Conversely, if U.S. courts rule that search warrants cannot be used to obtain data stored overseas from U.S. providers, foreign governments may try to force U.S. companies to store data within their country’s borders to make it impossible for U.S. law enforcement to execute a lawful search and seizure. Such data localization policies would raise costs for businesses and consumers, especially those adopting cloud-based technologies and services. In addition, data localization policies would make it more difficult for U.S. companies to compete abroad as they would have to build more data centers in every market they want to enter. This outcome could also violate the Budapest Convention on Cybercrime, an international treaty signed by the United States and 51 other parties, which requires signatories to maintain compulsory access to all data stored by domestic companies.

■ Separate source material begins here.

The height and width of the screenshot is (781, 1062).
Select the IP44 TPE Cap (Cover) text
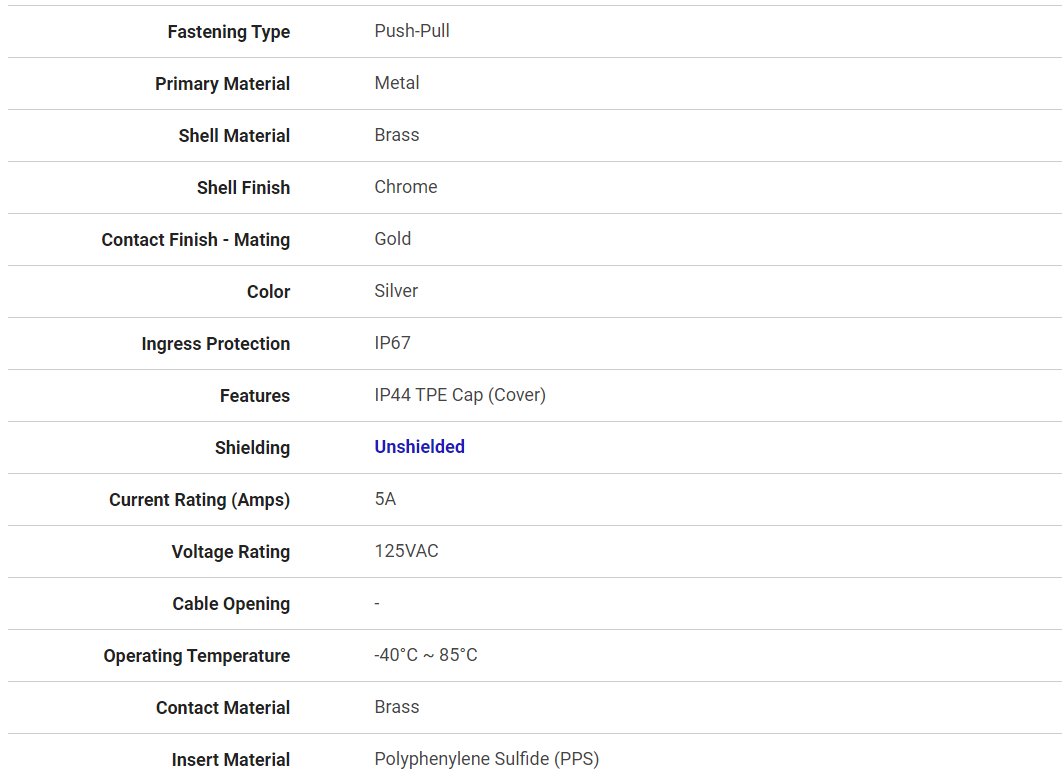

Either alternative would make it more difficult for U.S. law enforcement agencies to get access to data in the long run, as it would create incentives for data service providers to keep or move data outside of the United States.

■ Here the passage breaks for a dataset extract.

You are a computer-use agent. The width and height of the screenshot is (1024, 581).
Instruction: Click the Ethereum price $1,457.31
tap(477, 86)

U.S. policymakers should ensure law enforcement agencies can gain lawful access to information to protect their citizens and uphold U.S. laws, but without disadvantaging U.S. companies and workers facing global competition. Achieving this will require modernizing the process by which governments around the world obtain data stored outside their borders. Existing legal processes and treaties are woefully out of date and needlessly complex. Countries have mismatched legal assistance treaties, conflicting laws, and differing norms. Indeed, there is currently no comprehensive framework for how to successfully navigate cross-border jurisdictional disputes, especially those involving the digital economy. Such a patchwork of laws and rules may have been somewhat acceptable before the advent of the digitally-integrated global economy. Now they are not.
No one nation can solve this problem alone. Settling questions of jurisdiction over data will require global reforms. However, the United States can and should lead the way on these reforms, and this report offers a path forward.
This report builds from a previous ITIF report offering a framework on how nations should engage in Internet policymaking given the global nature of the Internet. It makes specific recommendations for how governments can use this framework to establish policies for law enforcement to access data. This report also assesses theoretical approaches to establish jurisdiction over that data, focusing on cross-border law enforcement requests, and not clandestine intelligence gathering for national security purposes. The framework herein is not intended for law enforcement requests for metadata (data that describes information about a communication).
To operationalize the proposed framework, policymakers should pursue the following actions:
- Modernize the internal processes for responding to foreign requests for legal assistance;
- Work with other governments to draft and adopt model MLAT 2.0 language;
- Push back against foreign data-localization requirements;
- Update the Electronic Communications Privacy Act (ECPA) to protect domestic digital communications;
- Restrict companies from storing data in countries with conflicting laws that limit law enforcement;
- Engage with other nations to develop a “Geneva Convention on the Status of Data”.